The Elliott Wave Picture: Divergence Tells a Story
Elliott Wave analysts tracking the market from the March 2026 lows describe the Dow's strength and Nasdaq's weakness as two sides of a maturing cycle.
On the Nasdaq, the rally from the March low (~25,300 area) completed a textbook five-wave impulse, with wave ((v)) approaching resistance around 27,000. Negative RSI divergence at that level signals the index is due for a multi-wave corrective phase. Key support sits at 25,800–26,000; a break below would confirm the correction is underway and target deeper levels. Resistance is pegged at 27,000.
The S&P 500 presents a more ambiguous picture. Multiple analyses suggest the index is completing a fourth wave or working through a complex corrective structure, a bull flag consolidation following the sharp rally from March. The internal wave labels show an impulse that targeted 7,147 in wave ((iii)), a pullback to 7,046 in wave ((iv)), and an extended fifth wave toward 7,500. The open question is whether wave 4 is finished or has further work to do.
Key levels being watched on the S&P: support at 7,300–7,351 (near-term), then 7,200 and 7,000 (deeper). Resistance at 7,500–7,517, then 7,600, a break above which opens the door to 7,900.
BofA's ABC Correction Warning
Bank of America's technical strategy team, led by Paul Ciana, issued a note in late June warning of a three-wave (ABC) correction in the third quarter. The analysis flags a cluster of bearish signals: margin debt surges, narrowing breadth, and an Elliott Wave structure that suggests the index is topping out.
The worst-case scenario targets 6,850 on the S&P 500, a 6-7% drawdown from current levels. BofA also warns that any marginal new high toward 7,741 could prove to be a "bull trap" consistent with an expanding flat pattern. Investors were advised to maintain a defensive posture through September, with a potential Q4 recovery.
Semiconductor Sell-Off in Focus
The hard hit in chips was the week's dominant technical story. Micron Technology (MU) fell 5.49% to $975.56, a sharp corrective wave after a multi-hundred-percent YTD run. Key support lies at $953–960, with resistance at $985–995.
NVIDIA (NVDA) closed at $194.83, down 1.39%. The stock is testing critical support at $191–192, a level analysts describe as the last line of defense before a deeper correction toward $183. Resistance sits at $197–199. The broader semiconductor index (SOX) dropped roughly 5-6%, reflecting a sector-wide rotation out of AI winners that had surged roughly 80% in H1 2026.
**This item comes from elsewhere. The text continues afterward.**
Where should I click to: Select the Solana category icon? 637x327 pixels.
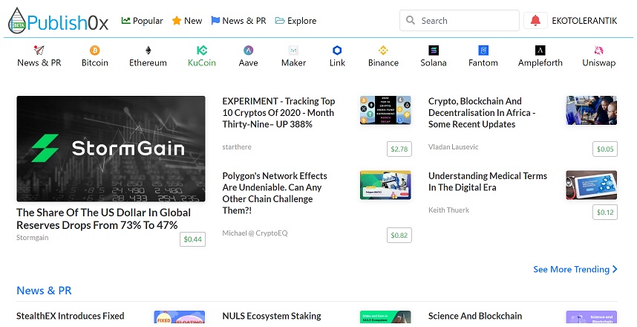(434, 51)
AMD showed a more mixed picture, consolidating in a $518–$580 range with no clear directional bias. Technical analysts note limited overhead resistance, suggesting room to run if support holds and momentum builds.
The Bottom Line
The first week of July sets up a critical test for the market when trading resumes Monday. The combination of a Dow record, Nasdaq weakness, a BofA correction warning, and a semiconductor shakeout creates a technical setup the market has not faced since the March lows. The 7,480–7,500 zone on the S&P 500 is the pivot: a clean break above reasserts the bull case, a decisive failure validates the correction narrative.